Precious Metals: Navigating uncertain times
Comment of the Day

March 20 2020

Commentary by Eoin Treacy

Precious Metals: Navigating uncertain times

Thanks to a subscriber for this report from RBC Capital Markets which may be of interest. Here is a section:

Eoin Treacy's view

Here is a link to the full report and here is a section from it: 

Central banks remain ready, willing, and able to support highly accommodative monetary policy. As part of two unscheduled FOMC meetings, the Fed has reduced interest rates by a total 150bps to 0%-0.25%, announced $1.5T in term financing and $0.7b in new quantitative easing—so far. The Fed and global central banks are positioned to continue delivering highly accommodative monetary policy. These trends extend a supportive monetary policy framework that has been in place since 2007, and reaffirm questions regarding central banks’ ability to remove existing accumulated assets, a positive for longterm gold prices. We note that in spite of extraordinary recent monetary policy easing actions and proposed expansionary fiscal policy, real rates and the US dollar have demonstrated material strength, both headwinds for gold (slides 10 & 12).

• Poor liquidity and deflation risk are short-term factors for consideration. Despite strong physical gold demand and a supportive policy backdrop during the 2008 crisis, gold prices declined in part due to margin selling as evidenced by the futures market (slide 26), in our view a function of reduced liquidity. Today, net long futures positioning is near all-time highs and represents a short-term risk (slides 27-28). Separately, the immediate implications of COVID-19 introduce reduced inflation and potential deflation risks, a consequence of declining consumption, delayed growth, higher unemployment, and higher savings rates. These factors are negative for various assets, including gold, but could be counteracted by successful stimulus measures and the effect of behavioral changes that accelerate economic recovery. With improved visibility that potential liquidity-related gold selling has abated, and virus countermeasures more well-understood, the short-term outlook has the potential to improve.

• Despite neutral YTD gold price performance, gold equities have performed poorly. Year-to-date, gold prices have increased 1% while gold equities have declined by 21%. At current spot gold prices, North American gold equities generate a FCF/EV yield of 5.1% in 2020, compared to the S&P500’s 4.7%. We highlight current underlying S&P500 estimates reflect aggressive YoY growth estimates (slide 16), despite a risk of declines under a potential recession scenario. We continue to highlight gold equities have delivered positive structural changes, including balance sheet repair and improved operating costs, where we calculate financial liquidity risks are unlikely to emerge today, absent gold price declines below $1,200/oz (slide 40). We calculate the relative valuation merits of the sector could be eroded, should gold prices decline below $1,400/oz (slide 38).    

The Dow/Gold ratio has clearly broken its decade-long uptrend. In the last month it has broken below the 1000-day MA. That’s a monumental event because it has never happened in a secular bull market before. This has been achieved by the gold price going nowhere while the stock market has collapsed by approximately 30%

The question that should be front and centre today is whether the bull market, as in the secular bull market, is over. Is this a major market top rather than a medium-term top? I suspect we are somewhere in between because equity bear markets are usually associated with energy bull markets and that is not looking likely. The bigger question is about the likelihood of helicopter money. 

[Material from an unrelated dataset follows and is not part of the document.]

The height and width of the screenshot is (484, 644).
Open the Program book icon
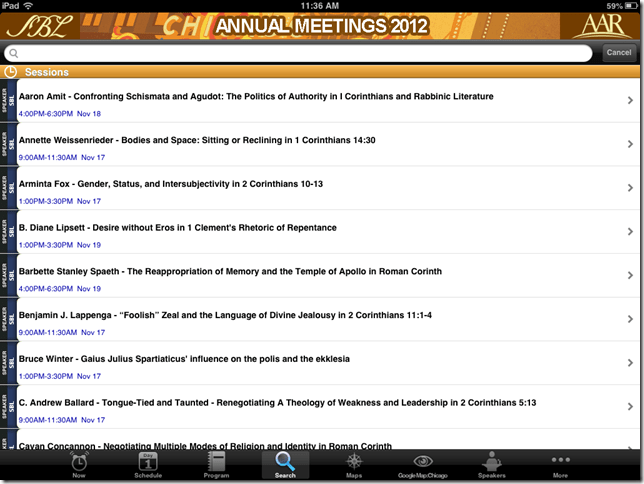pyautogui.click(x=216, y=461)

The problems with companies having built up debt loads in service to buying back shares represents a significant issue when the hollowing out of balance sheets. With no income coming in the buyback party is over. That lays bare the value of options, management teams have accrued, while the financial health of companies has deteriorated. The corporate bond market totals $10 trillion and very little is held by dealing desk because of regulatory constraints. So, we have an illiquid market on the cusp do downgrades into junk which is even more illiquid. That means buybacks are no longer going to be a support for the market.

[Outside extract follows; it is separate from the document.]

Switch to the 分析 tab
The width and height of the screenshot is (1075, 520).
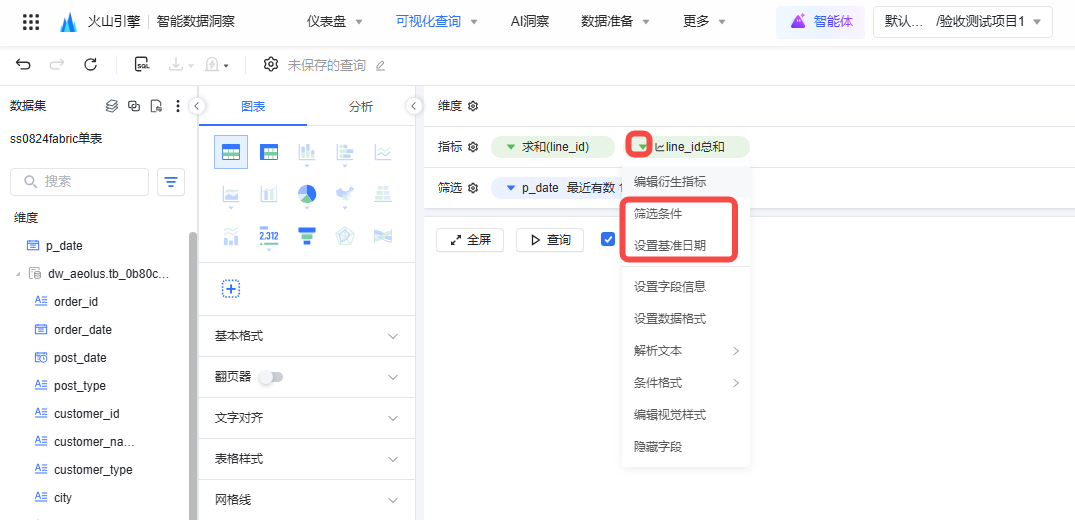point(360,107)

The Dow Jones Industrials Average is trading well below the 1000-day MA. So is the Transportation Average. So is the Russell 2000.

Investors are concentrated in “large cap equity” sector. That is a euphemism for the FAANMGs. The Nasdaq-100 is the only one of the main indices that has not broken below the 1000-day MA. Many of the big tech companies have abundant cash, do not buy back shares, are founder managed and are less impacted by declining foot traffic.

The unappreciated risk these companies face is their provision of cloud services to loss making companies. There are obviously going to be some that benefit from the more demand for working at home and cybersecurity but venture funding drying up sets the clock ticking on cash burn rates for startups who are among the biggest clients of cloud service providers.

My biggest concern right now is there is an almost pervasive willingness to buy the dip. That is not how markets bottom. Instead people are usually completely disillusioned by a decline and are unwilling to participate because they are too afraid of additional losses. We are not there yet.